Setelah dua pekan berturut-turut, tim examiner PLN Bersih yang terdiri dari Transparency International Indonesia (TII), PLN, serta juri independen, melakukan assesment terhadap 13 unit bisnis PLN yang menjadi pilot project PLN Bersih, PLN Distribusi Jawa Barat dan Banten (DJBB) dinilai sebagai unit dengan nilai tertinggi dalam hal implementasi program-program PLN Bersih. PLN DJBB dinilai cukup baik dalam merespon inisiatif PLN Bersih dalam durasi yang cukup singkat, bersama-sama unit-unit lain di bawahnya yang telah/sedang merealisasikan empat pilar PLN Bersih, yaitu Partisipasi, Integritas, Transparans, dan Akuntabilitas (PITA).

Penilaian yang dilakukan melalui forum group discussion (FGD), panduan penilaian, dan kuesioner yang dilakukan secara paralel dari 7-19 Oktober 2013, kemudian dirumuskan dalam rapat pleno Tim Penilai (examiner) dan Tim Steering Committee PLN Bersih, maka memutuskan PLN Distribui Jawa Barat dan Banten merupakan unit yang benar-benar mengimplementasikan PLN Bersih dengan nilai 2,9 (grade 3-dengan 0 adalah implementasi rendah dan 3 adalah implementasi tinggi). Nilai ini merupakan akumulasi dari implementasi PLN Bersih berdasarkan empat pilar, dimana DJBB meraih 0,6 untuk Partisipasi, 1,13 untuk Integritas, 0,6 untuk Transparansi, dan 0,6 untuk Akuntabilitas (skor 0 – 3).

Hasil penilaian itu diprersentasikan oleh Deputi Sekretaris Jendral TII Dedi Haryadi pada acara pemberian penghargaan dalam rangka Hari Listrik Nasional (HLN) 28 Oktober lalu di PLN Pusat Jakarta. Program PLN Bersih ini memang disupervisi dan diawasi oleh TII.

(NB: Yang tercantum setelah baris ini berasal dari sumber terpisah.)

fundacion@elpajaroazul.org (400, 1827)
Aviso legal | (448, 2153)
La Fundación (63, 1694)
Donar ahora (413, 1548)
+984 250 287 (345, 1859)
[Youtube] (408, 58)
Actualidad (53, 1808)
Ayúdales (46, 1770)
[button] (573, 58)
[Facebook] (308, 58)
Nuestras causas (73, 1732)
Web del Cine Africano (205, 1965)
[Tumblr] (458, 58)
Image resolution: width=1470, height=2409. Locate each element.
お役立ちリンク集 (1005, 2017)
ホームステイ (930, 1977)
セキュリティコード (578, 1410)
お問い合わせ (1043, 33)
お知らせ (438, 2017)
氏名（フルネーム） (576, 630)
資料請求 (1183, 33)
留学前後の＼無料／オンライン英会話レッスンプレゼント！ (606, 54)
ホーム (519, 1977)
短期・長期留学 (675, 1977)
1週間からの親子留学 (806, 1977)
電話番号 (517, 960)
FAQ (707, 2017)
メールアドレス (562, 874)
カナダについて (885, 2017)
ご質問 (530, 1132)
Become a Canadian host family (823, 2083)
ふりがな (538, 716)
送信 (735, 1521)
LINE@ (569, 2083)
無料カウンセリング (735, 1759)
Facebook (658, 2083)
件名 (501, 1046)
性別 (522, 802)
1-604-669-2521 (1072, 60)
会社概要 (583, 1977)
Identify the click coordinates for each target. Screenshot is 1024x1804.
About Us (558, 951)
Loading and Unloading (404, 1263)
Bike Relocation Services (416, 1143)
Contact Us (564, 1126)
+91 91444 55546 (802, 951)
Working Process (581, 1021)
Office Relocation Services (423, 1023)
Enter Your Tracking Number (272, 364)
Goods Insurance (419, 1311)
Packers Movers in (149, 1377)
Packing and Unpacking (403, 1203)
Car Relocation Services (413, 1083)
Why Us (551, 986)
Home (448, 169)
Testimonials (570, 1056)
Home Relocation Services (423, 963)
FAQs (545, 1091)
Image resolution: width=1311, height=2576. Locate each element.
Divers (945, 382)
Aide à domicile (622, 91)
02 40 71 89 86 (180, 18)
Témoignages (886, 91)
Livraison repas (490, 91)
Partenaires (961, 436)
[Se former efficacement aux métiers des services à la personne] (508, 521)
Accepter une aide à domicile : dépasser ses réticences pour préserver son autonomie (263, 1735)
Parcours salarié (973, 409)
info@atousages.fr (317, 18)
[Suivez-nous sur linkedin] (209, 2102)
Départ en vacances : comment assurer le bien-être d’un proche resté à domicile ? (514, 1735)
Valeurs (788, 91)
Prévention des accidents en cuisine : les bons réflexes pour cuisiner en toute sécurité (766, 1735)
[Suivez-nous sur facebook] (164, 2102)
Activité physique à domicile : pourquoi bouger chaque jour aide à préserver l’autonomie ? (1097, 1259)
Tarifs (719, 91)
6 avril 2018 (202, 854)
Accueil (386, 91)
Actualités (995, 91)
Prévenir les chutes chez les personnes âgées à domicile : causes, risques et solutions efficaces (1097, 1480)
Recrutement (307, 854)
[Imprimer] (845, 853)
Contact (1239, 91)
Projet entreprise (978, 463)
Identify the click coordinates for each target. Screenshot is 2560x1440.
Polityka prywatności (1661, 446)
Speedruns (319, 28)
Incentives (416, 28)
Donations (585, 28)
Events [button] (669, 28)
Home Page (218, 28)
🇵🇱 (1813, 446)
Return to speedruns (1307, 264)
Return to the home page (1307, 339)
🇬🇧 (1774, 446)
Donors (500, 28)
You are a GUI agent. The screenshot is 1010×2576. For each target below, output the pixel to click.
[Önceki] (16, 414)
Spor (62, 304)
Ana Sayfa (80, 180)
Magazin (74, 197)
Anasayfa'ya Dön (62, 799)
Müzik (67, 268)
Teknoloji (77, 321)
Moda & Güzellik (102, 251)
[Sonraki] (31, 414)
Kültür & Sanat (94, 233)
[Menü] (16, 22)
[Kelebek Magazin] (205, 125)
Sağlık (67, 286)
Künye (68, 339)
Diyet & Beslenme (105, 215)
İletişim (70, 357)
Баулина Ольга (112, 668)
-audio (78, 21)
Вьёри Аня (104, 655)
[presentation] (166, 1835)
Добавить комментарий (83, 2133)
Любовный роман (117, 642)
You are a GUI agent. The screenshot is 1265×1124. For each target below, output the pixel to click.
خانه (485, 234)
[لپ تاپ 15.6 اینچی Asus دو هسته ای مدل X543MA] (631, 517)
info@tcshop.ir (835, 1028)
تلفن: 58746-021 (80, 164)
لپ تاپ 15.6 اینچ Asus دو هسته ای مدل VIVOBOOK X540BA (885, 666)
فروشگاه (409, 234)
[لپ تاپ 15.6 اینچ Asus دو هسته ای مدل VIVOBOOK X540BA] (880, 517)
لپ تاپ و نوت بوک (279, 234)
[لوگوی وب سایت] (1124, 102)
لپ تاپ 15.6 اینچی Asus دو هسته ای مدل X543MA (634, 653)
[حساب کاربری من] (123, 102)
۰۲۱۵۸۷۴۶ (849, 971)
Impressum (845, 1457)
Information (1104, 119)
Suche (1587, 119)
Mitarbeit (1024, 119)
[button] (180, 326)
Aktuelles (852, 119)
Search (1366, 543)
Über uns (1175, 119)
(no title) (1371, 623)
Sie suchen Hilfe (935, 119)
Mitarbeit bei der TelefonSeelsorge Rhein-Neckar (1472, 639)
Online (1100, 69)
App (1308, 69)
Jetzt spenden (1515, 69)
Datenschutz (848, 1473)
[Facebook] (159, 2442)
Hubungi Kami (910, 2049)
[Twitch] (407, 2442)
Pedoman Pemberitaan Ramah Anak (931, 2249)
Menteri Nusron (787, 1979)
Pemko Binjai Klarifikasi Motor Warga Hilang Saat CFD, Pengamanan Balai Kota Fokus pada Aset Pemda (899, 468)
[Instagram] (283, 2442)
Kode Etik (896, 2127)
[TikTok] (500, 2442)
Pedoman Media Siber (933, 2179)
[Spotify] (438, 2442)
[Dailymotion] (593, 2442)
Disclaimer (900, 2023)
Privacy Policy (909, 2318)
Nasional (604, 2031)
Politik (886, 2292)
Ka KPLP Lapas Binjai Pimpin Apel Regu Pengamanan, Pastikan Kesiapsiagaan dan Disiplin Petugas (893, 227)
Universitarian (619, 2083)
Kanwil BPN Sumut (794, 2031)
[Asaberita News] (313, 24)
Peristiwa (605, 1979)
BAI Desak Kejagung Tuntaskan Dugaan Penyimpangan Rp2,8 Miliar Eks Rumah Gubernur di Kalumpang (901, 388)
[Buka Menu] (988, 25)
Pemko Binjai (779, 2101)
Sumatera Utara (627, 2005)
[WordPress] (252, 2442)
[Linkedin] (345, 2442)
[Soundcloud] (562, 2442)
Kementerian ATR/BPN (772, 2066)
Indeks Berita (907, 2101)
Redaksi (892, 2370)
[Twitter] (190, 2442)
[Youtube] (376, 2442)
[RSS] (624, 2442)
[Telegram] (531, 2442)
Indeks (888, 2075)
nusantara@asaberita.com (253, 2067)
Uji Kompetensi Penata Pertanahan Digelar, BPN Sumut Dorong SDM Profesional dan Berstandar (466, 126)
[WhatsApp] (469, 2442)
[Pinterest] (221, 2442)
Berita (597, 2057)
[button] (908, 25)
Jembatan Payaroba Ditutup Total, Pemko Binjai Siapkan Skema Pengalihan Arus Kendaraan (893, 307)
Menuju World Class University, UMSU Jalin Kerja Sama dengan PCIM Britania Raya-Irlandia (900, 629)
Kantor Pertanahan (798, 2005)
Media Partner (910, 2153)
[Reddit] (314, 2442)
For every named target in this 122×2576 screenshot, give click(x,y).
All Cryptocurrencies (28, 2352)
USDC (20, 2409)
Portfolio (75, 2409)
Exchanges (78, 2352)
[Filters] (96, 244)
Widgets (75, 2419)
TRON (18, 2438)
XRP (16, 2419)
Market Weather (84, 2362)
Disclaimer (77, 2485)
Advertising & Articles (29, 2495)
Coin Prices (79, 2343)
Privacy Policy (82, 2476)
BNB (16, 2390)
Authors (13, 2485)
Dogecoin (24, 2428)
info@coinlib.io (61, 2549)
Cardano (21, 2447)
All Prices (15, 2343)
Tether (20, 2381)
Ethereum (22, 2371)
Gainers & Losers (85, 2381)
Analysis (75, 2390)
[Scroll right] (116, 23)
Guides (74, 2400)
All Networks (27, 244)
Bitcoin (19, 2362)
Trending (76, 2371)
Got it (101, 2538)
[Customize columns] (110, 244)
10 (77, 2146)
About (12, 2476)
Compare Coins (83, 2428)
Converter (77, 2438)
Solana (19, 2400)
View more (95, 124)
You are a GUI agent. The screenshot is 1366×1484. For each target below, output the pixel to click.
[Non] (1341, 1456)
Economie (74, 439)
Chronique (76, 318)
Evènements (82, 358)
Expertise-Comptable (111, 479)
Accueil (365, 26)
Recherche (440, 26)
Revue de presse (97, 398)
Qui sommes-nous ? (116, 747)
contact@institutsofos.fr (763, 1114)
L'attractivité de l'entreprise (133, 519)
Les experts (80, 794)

Secara umum implementasi PLN Bersih pada unit PLN dalam tahapan “sedang menyusun implementasi” dan “ada implementasi”. Indikasi dari simpulan ini adalah secara umum tidak ada unit yang memiliki skor di bawah 1,5 (skala 0-3). Skor terendah dalam hal implementasi PLN adalah 1,7. Dengan pembulatan angka ini dapat masuk dalam kategori “sedang menyusun implementasi. Unit yang memiliki posisi relatif lebih tinggi dari unit lainnya, karena unit tersebut telah lebih dulu mengimplementasikan inisiatif dalam PITA (partisipasi, integritas, transparansi dan akuntabilitas).

Unit yang memiliki skor tinggi, lanjutnya, merupakan unit yang mengimplementasikan masing-masing pilar PITA secara bersamaan. Sementara, unit yang memiliki skor rendah implementasi masing-masing pilar PITA tidak dilakukan secara bersamaan. Hal ini mengakibatkan beberapa unit memiliki skor bagus di pilar tertentu, namun unit tersebut memiliki skor kurang bagus di pilar lainnya.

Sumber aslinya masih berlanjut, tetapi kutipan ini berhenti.